▸ MATERIAL SHOWN
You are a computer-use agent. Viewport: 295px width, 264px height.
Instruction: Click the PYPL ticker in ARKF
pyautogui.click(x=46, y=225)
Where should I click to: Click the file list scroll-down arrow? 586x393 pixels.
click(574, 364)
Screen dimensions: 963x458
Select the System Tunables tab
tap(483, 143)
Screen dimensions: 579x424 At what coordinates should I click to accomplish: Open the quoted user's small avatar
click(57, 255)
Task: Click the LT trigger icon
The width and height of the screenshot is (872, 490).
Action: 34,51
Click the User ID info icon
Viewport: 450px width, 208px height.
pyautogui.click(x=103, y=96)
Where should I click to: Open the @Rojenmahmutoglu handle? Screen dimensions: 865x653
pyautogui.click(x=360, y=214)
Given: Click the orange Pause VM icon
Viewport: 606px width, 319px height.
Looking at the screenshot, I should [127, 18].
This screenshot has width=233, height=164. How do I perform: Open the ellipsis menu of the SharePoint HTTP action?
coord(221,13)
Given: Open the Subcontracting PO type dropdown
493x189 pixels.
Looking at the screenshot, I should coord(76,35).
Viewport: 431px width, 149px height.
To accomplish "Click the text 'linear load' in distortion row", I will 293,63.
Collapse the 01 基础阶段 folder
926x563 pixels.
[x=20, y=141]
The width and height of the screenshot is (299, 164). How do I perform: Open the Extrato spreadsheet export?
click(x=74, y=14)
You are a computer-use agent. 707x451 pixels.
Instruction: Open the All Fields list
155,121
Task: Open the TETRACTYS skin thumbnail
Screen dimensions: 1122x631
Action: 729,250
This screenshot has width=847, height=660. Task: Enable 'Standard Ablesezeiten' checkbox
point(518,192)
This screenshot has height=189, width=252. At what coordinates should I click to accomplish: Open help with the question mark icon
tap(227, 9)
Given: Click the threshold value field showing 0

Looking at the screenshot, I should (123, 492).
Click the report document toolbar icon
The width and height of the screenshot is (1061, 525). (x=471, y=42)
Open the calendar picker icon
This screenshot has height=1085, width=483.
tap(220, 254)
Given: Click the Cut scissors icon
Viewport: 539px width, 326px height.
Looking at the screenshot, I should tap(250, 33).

▸ WHAT YOU SHOULD DO
What you return must match, line for line, the data from the line containing "You are a computer-use agent. 707x451 pixels." to its end, both ends included.

▸ RESULT OF THE EXERCISE
You are a computer-use agent. 707x451 pixels.
Instruction: Open the All Fields list
155,121
Task: Open the TETRACTYS skin thumbnail
Screen dimensions: 1122x631
Action: 729,250
This screenshot has width=847, height=660. Task: Enable 'Standard Ablesezeiten' checkbox
point(518,192)
This screenshot has height=189, width=252. At what coordinates should I click to accomplish: Open help with the question mark icon
tap(227, 9)
Given: Click the threshold value field showing 0

Looking at the screenshot, I should (123, 492).
Click the report document toolbar icon
The width and height of the screenshot is (1061, 525). (x=471, y=42)
Open the calendar picker icon
This screenshot has height=1085, width=483.
tap(220, 254)
Given: Click the Cut scissors icon
Viewport: 539px width, 326px height.
Looking at the screenshot, I should tap(250, 33).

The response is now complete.